[Records from a dataset]

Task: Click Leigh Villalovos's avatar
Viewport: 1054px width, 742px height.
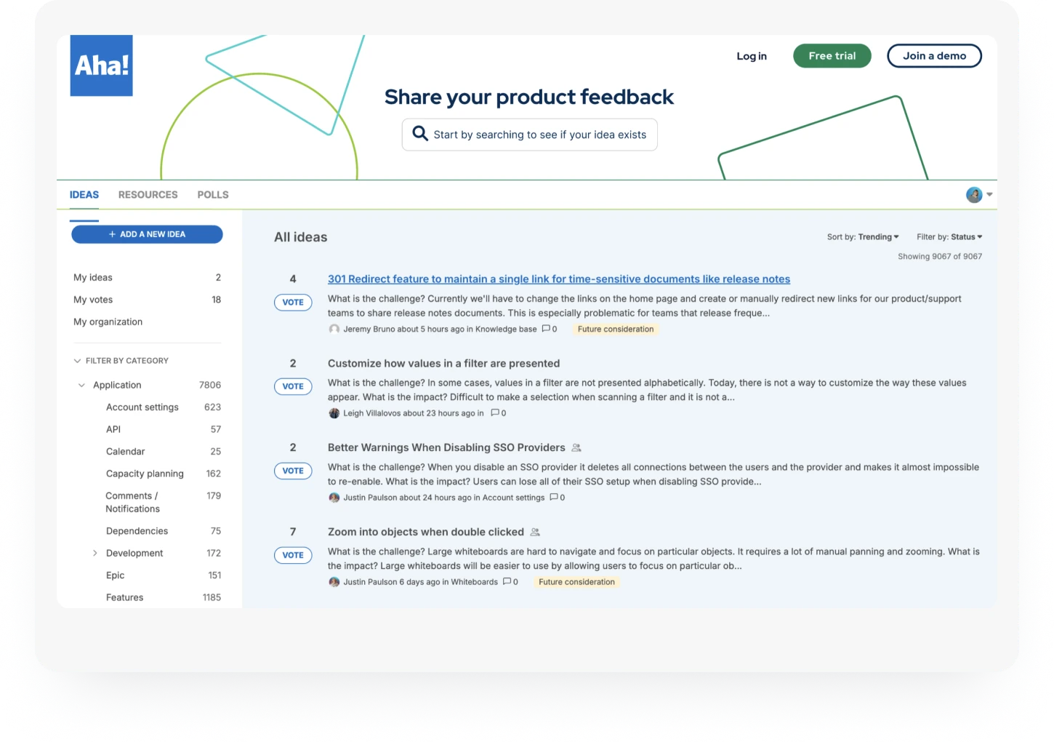Action: [x=334, y=413]
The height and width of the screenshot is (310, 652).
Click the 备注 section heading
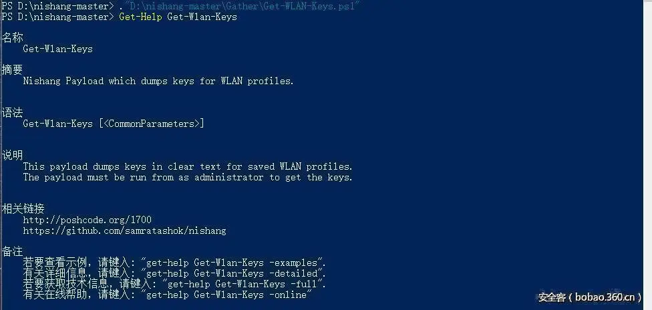[x=12, y=252]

| Task requirements |
Drop the images; return the entries above exactly as they appear.

| Task response |
Task: Click Leigh Villalovos's avatar
Viewport: 1054px width, 742px height.
Action: [x=334, y=413]
The height and width of the screenshot is (310, 652).
Click the 备注 section heading
[x=12, y=252]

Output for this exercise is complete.